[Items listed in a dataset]
- - -

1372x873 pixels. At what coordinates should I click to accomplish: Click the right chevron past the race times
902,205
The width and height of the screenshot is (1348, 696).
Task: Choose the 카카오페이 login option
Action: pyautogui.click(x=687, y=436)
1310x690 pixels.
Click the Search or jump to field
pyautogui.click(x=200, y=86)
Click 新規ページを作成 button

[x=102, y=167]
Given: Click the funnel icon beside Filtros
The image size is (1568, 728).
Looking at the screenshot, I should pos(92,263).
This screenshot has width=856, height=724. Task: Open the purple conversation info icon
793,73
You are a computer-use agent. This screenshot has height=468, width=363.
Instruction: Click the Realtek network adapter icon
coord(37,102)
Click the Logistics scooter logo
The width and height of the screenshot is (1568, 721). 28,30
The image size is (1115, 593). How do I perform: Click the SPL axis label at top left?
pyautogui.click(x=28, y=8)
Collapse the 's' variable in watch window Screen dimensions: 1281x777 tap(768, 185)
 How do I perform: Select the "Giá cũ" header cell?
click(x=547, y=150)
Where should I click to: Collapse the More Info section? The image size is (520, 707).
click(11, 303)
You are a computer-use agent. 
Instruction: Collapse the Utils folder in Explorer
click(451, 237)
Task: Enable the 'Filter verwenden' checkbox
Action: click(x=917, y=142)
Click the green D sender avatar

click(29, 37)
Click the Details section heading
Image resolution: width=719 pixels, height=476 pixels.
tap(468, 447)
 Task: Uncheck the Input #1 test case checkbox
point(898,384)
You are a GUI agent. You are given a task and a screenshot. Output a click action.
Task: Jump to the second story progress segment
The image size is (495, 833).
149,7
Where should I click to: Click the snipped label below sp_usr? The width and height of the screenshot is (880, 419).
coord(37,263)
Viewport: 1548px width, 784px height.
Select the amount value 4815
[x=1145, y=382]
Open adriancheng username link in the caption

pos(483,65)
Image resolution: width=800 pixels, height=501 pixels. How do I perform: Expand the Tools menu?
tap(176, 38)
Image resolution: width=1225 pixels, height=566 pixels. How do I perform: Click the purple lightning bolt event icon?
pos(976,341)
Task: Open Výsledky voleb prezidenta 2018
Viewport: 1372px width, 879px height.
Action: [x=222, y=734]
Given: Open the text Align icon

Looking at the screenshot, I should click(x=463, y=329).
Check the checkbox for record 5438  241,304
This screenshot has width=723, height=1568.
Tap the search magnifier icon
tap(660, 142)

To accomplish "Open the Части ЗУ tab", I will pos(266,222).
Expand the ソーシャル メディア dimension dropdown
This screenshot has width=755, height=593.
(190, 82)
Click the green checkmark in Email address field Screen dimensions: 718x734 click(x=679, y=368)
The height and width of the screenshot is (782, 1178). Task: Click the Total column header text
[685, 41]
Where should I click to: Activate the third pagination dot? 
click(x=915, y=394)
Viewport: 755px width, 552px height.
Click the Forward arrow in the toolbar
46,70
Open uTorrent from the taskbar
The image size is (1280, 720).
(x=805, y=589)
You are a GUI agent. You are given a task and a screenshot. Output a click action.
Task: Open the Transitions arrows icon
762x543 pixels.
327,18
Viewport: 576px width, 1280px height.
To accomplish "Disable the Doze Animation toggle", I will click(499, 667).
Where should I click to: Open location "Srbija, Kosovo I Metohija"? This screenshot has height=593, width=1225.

- - -

TASK OBJECTIVE
Rename "Viewport" to "Display" in the listing, starting at the line that contains "Where should I click to: Activate" and ending at the end of the listing, and reproduce those lines with every other part unchanged.

WRITTEN RESPONSE
Where should I click to: Activate the third pagination dot? 
click(x=915, y=394)
Display: 755px width, 552px height.
Click the Forward arrow in the toolbar
46,70
Open uTorrent from the taskbar
The image size is (1280, 720).
(x=805, y=589)
You are a GUI agent. You are given a task and a screenshot. Output a click action.
Task: Open the Transitions arrows icon
762x543 pixels.
327,18
Display: 576px width, 1280px height.
To accomplish "Disable the Doze Animation toggle", I will click(499, 667).
Where should I click to: Open location "Srbija, Kosovo I Metohija"? This screenshot has height=593, width=1225.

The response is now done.